Lors de leur rencontre, Joe Biden et Narendra Modi doivent aborder les graves préoccupations relatives aux droits humains
Les gouvernements des États-Unis et de l’Inde doivent aborder les graves problèmes relatifs aux droits humains que connaissent les deux pays lors de la rencontre entre le Premier ministre Narendra Modi et le président Joe Biden à Washington D.C., a déclaré Amnistie internationale à la veille de cette visite d’État prévue cette semaine.
« Le Premier ministre Narendra Modi est aux manettes alors que les protections des droits humains connaissent une dégradation rapide en Inde – hausse des violences à l’égard des minorités religieuses, rétrécissement de l’espace de la société civile et criminalisation de la dissidence notamment. Parallèlement, le mandat du président Joe Biden est marqué par une période néfaste de recul des droits en matière de procréation et d’augmentation des attaques virulentes contre les LGBTQI+ au niveau des États, dans un climat politique émaillé de racisme structurel et d’injustice socio-économique, a déclaré Amanda Klasing, directrice nationale des relations avec le gouvernement et du plaidoyer à Amnistie internationale États-Unis.
« Ces préoccupations en matière de droits humains sont loin d’être des questions marginales. Elles sont fondamentales pour déterminer comment fonctionne un gouvernement, les personnes qu’il sert, et celles qu’il laisse de côté. Ce sera un test crucial pour l’alliance entre l’Inde et les États-Unis de savoir si ces deux leaders sont capables d’engager de véritables discussions sur ces manquements inquiétants de leurs gouvernements en matière de droits humains. »
Au cours de sa première visite officielle aux États-Unis, le Premier ministre indien est convié à un dîner d’État ainsi qu’à un discours devant une session conjointe du Congrès américain, la semaine du 22 juin.

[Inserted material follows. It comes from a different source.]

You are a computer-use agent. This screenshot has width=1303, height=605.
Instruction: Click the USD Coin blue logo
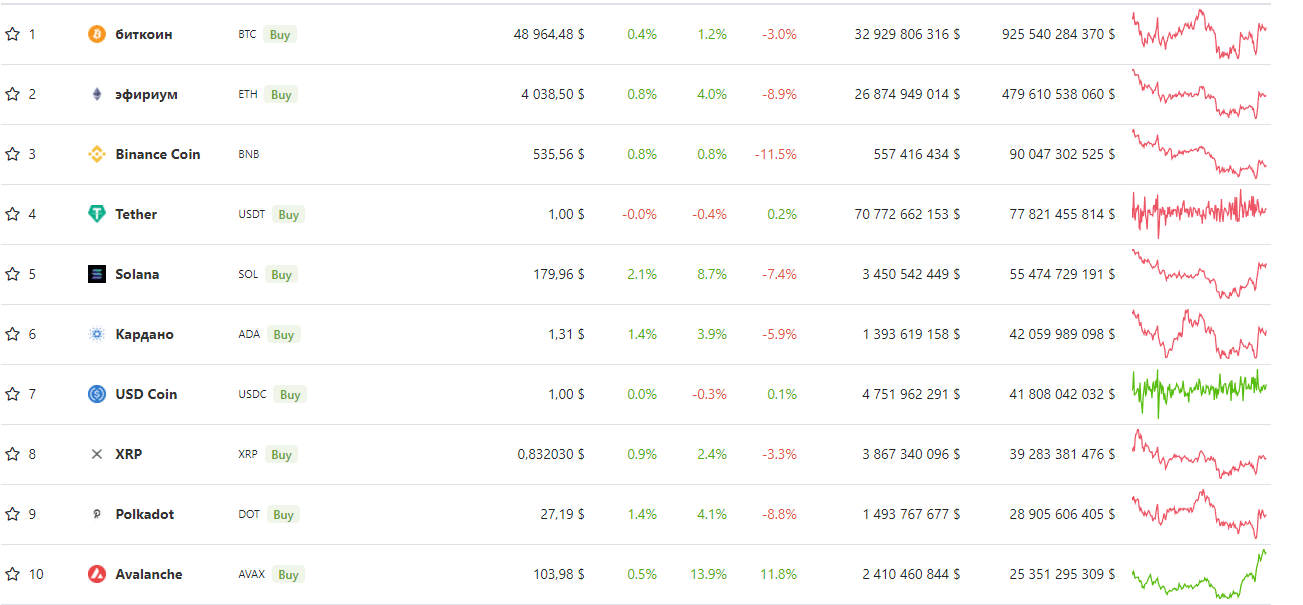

« Tandis que les États-Unis déroulent le tapis rouge pour le Premier ministre indien, ses compatriotes continuent de subir de graves violations des droits humains. L’Inde et les États-Unis sont des partenaires et des alliés importants dans divers forums mondiaux, notamment le G20 et le Dialogue de sécurité quadrilatéral (Quad). En tant que dirigeants de nations qui cherchent à accroître ou à conserver leur leadership mondial, Joe Biden et Narendra Modi doivent se demander mutuellement de rendre compte de leurs engagements en matière de droits humains, plutôt que de balayer sous le tapis les problèmes dans leurs pays respectifs », a déclaré Aakar Patel, président du conseil exécutif d’Amnistie internationale Inde.
Amnistie internationale a constaté que la criminalisation par le gouvernement indien de la liberté d’expression et de réunion pacifique impose de dangereuses restrictions à la société civile. Défenseur·e·s des droits humains, journalistes, avocat·e·s, opposant·e·s politiques, manifestant·e·s pacifiques, universitaires et étudiant·e·s, tous sont en butte à des arrestations et détentions arbitraires, à des poursuites iniques et à d’autres formes de harcèlement et d’intimidation.
Les agences du gouvernement chargées des finances et des enquêtes sont instrumentalisées dans le but de harceler, réduire au silence et réprimer pénalement les voix critiques indépendantes, y compris des organisations médiatiques telles que la BBC et des organisations non gouvernementales de premier plan telles que Greenpeace Inde, Oxfam Inde, Independent and Public-Spirited Media Foundation (IPSMF), Centre for Policy Research, Amnistie internationale Inde et d’autres encore.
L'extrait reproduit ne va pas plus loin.